This invention relates to a method and apparatus for manufacturing rings to a desired contour and radial diameter and, more particularly, to a method and apparatus for guiding the metal ring during its manufacture so as to maintain said ring at predetermined location with respect to a pair of roll forming dies.
Metal rings are used throughout industry in a wide variety of applications. Such rings are particularly useful in the construction of parts for gas turbine engines, including the construction of compressor casings, fan casings, combustor liners, and turbine shrouds. Since high temperature metal alloys used in the construction of these rings are relatively expensive and costly to machine, recent developments in the prior art have resulted in new processes wherein the metal ring is manufactured by rolling an initial annular blank between pairs of roll dies until a final contour and radial diameter are achieved without machining of the part. Generally, the initial annular blank is of substantially the same weight as the final ring, but of substantially lesser radial diameter, and the final ring contour and radial diameter is achieved by squeezing the annular blank between a pair of roll dies along its entire circumference so as to simultaneously expand the ring and form the desired final contour.
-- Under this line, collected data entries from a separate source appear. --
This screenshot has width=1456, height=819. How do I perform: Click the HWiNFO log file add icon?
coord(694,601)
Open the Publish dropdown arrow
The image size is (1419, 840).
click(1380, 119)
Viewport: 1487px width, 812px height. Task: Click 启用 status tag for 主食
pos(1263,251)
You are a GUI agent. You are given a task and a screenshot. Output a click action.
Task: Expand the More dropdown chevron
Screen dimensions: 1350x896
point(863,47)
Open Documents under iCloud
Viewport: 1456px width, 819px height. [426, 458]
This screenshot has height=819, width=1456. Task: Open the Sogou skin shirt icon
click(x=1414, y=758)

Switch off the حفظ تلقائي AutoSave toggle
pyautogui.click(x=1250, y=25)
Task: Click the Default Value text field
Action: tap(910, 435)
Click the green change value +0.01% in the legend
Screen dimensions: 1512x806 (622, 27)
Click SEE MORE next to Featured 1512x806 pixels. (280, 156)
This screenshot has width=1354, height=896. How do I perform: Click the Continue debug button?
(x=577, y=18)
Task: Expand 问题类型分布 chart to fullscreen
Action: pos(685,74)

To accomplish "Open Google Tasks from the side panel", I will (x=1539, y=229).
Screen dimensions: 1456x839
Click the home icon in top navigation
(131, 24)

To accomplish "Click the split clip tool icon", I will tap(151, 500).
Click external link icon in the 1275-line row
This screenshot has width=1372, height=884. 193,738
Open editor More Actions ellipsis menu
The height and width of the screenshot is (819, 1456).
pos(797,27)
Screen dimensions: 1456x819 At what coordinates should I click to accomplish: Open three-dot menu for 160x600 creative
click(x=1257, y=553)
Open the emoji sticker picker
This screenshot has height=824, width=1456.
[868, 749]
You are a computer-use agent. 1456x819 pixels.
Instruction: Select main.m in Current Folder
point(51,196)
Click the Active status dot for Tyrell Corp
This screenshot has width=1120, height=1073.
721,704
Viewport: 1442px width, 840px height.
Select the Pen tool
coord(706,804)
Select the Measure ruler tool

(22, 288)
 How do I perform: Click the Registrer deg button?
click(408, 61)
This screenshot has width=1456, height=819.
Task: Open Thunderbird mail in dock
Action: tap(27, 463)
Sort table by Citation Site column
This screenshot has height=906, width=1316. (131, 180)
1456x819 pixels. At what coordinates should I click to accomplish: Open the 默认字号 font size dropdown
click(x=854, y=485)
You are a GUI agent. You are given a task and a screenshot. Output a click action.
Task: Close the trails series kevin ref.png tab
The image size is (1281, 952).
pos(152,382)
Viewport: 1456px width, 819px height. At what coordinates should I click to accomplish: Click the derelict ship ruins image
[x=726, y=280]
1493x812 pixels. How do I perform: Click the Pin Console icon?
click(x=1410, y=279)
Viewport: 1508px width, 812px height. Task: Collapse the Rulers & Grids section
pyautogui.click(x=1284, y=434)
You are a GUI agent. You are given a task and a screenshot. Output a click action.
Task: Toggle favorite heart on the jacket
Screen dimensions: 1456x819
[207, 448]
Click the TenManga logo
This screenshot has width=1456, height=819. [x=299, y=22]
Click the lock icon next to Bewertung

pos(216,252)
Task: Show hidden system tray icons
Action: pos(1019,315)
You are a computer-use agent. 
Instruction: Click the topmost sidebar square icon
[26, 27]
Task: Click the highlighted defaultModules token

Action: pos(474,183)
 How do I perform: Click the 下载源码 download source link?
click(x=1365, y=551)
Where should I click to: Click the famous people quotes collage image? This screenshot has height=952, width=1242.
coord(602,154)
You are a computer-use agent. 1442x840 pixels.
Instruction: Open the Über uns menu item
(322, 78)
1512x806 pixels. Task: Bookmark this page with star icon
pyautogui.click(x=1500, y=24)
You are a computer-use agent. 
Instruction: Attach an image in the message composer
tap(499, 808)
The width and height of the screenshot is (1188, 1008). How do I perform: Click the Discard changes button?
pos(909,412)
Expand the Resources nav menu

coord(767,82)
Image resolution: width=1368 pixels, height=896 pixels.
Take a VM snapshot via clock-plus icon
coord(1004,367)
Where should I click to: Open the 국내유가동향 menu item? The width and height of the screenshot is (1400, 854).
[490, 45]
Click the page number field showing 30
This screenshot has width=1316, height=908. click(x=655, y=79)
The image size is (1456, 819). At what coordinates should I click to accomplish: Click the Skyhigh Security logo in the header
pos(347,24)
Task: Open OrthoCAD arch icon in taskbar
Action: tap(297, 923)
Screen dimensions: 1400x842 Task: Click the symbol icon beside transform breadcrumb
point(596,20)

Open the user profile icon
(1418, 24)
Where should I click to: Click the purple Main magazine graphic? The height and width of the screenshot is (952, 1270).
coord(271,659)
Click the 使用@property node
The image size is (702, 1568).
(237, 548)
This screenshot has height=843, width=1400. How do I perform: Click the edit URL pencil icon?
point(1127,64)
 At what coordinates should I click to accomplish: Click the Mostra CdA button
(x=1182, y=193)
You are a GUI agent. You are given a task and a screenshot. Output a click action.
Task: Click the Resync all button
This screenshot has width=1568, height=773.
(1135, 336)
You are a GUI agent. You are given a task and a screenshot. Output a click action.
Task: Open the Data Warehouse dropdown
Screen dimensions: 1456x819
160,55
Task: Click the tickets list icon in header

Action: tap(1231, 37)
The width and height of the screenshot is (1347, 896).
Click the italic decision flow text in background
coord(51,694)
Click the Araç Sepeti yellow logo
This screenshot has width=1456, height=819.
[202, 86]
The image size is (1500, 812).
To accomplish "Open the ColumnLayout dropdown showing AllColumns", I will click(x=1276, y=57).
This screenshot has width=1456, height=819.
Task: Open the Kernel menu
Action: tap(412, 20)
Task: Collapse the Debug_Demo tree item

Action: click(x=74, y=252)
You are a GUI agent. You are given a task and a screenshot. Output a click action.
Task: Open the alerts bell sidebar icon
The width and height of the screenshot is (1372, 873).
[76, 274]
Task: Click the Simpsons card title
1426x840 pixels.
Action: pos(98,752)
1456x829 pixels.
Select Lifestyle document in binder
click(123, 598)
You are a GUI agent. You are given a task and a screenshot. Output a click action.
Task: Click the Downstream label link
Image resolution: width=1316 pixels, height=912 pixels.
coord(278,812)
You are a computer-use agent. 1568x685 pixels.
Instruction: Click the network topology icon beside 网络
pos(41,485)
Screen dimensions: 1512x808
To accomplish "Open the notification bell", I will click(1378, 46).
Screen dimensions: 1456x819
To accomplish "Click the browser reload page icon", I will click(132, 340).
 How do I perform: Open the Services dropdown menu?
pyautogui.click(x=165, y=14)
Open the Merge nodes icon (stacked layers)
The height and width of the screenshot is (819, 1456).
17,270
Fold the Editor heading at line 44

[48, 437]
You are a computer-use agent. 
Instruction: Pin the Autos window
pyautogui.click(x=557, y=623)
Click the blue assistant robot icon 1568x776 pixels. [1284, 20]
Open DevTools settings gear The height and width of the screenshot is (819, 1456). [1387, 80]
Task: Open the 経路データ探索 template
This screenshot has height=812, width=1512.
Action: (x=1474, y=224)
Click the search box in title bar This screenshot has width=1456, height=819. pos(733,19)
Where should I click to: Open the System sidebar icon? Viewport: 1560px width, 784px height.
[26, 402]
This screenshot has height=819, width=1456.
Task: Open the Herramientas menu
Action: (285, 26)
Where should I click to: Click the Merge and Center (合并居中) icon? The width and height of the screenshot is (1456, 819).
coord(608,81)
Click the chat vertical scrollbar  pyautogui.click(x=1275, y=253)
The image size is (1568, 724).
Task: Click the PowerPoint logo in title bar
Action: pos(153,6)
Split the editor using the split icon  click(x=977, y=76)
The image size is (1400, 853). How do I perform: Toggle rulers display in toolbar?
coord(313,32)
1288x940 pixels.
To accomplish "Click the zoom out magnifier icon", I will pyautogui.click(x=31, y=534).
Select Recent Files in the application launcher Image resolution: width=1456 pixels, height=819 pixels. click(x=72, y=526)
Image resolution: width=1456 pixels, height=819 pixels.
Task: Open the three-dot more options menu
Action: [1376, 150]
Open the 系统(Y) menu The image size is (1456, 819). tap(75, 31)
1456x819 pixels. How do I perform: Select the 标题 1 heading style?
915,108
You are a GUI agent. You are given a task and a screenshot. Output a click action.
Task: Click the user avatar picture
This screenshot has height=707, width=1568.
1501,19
Prior art methods have utilized guide rolls for guiding the metal ring during the roll forming process. More specifically, these guide rolls, which do not deform the annular metal blank as do the roll forming dies, are spaced at selected locations along the circumference or periphery of the annular blank and serve to generally locate the metal ring with respect to the rolling dies. However, the roll guides known in the prior art are not sensitive to changes in axial width of the metal ring as it is being rolled into its final contour and radial diameter. The change in axial width of the metal ring during the rolling process may be either an increase in axial width or a decrease in axial width depending upon the final contour to be achieved. In either case, guiding or positioning of the work piece precisely as desired with respect to the roll forming dies cannot be achieved with prior art roll guides. By way of example, if the final width of the metal ring is smaller than the width of the initial annular blank, the prior art roll guides are dimensioned to be slightly larger than the width of the initial annular blank. Hence, during the rolling process, as the width of the initial annular blank decreases the clearance between the annular blank and the roll guides progressively increases such that the annular blank may move substantially within the confines of the roll guide. As the width of the annular blank progressively decreases, undesirable movement of the annular blank within the confines of the roll guide likewise increases and hence accurate positioning of the annular blank during the roll process is not accomplished. Conversely, if the width of the initial annular blank is smaller than the axial width of the final metal ring the width of the guide roll is dimensioned to be slightly larger than the width of the final metal ring. Consequently, in this latter instance, a large gap exists between the initial annular blank and the guide roll whereby the guide rolls are ineffective to precisely position the annular blank with respect to the roll forming dies during the initial stages of the rolling process. In either instance, lack of precise positioning or location of the annular metal blank with respect to the roll forming dies causes instability of the annular blank within the roll forming dies and can result in deformation of the annular blank in a manner incompatible with the final ring configuration to be achieved by roll forming process.